Have been reading alot about pensions on here. I have an AVC with MArsh. Paying in 380 a Month. Charges are allocation rate 94.5 management fee. 1.00% Im thinking of changing to a PRSA where i believe allocation rate is 100%. I have 3 questions 

1. Based on the fact that I am 33 and started an AVC last OCtober how much roughly in charges will I pay over 30 years if _I _stay with Marsh?

2. Should I go to LA Brokers and sort out a PRSA and leave marsh?
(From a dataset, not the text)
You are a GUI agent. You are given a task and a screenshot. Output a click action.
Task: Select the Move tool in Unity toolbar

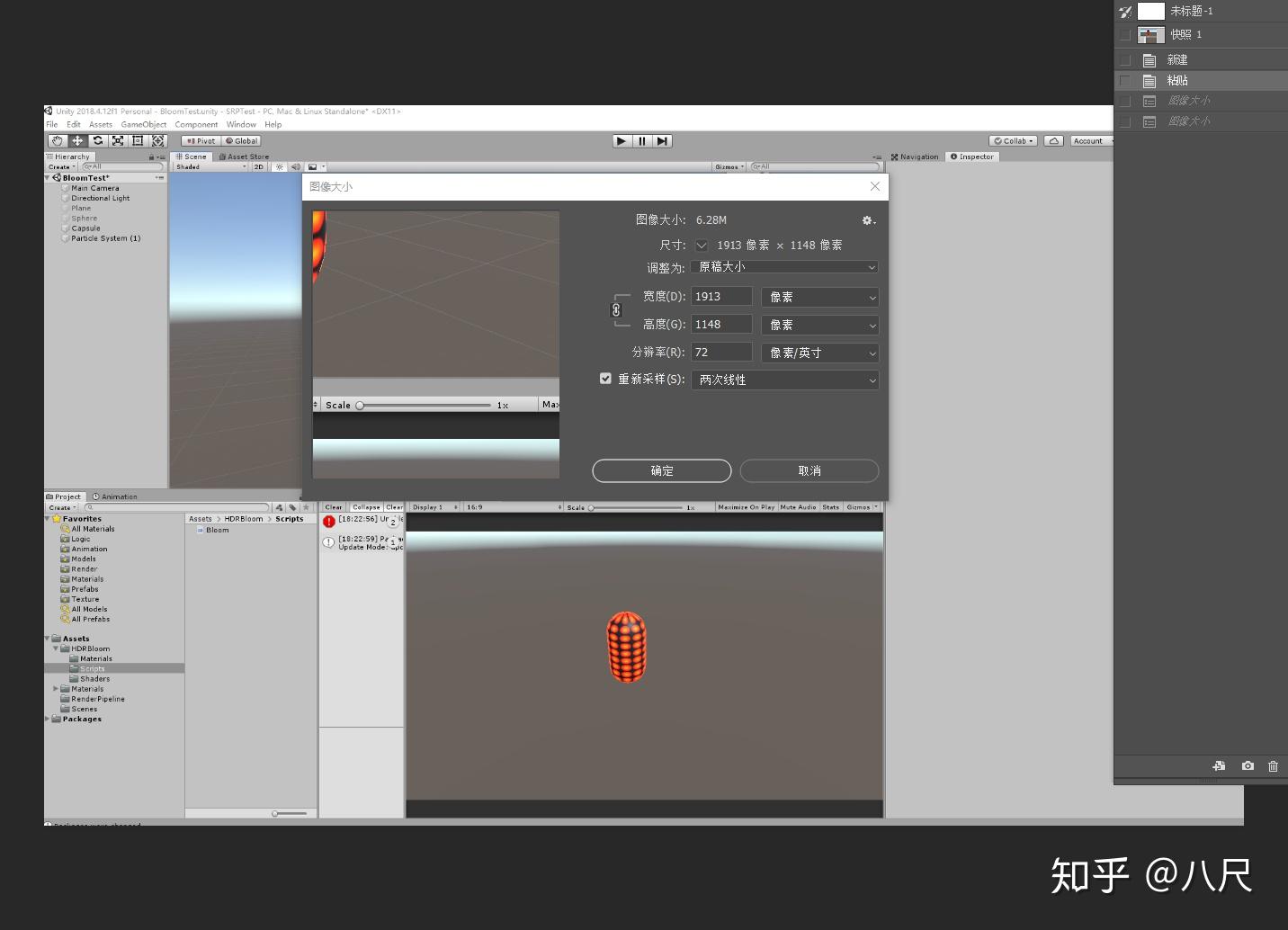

3. What are the problems in doing 2 above.


----------



## mula (6 May 2008)

Have been reading alot about pensions on here. I have an AVC with MArsh. Paying in 380 a Month. Charges are allocation rate 94.5 management fee. 1.00% Im thinking of changing to a PRSA where i believe allocation rate is 100%. I have 3 questions 



> 1. Based on the fact that I am 33 and started an AVC last OCtober how much roughly in charges will I pay over 30 years if _I _stay with Marsh?


 
ask marsh that or work it out on a calculator



> 2. Should I go to LA Brokers and sort out a PRSA and leave marsh?


 
if you understand what your superannuation and how the avc works then why not?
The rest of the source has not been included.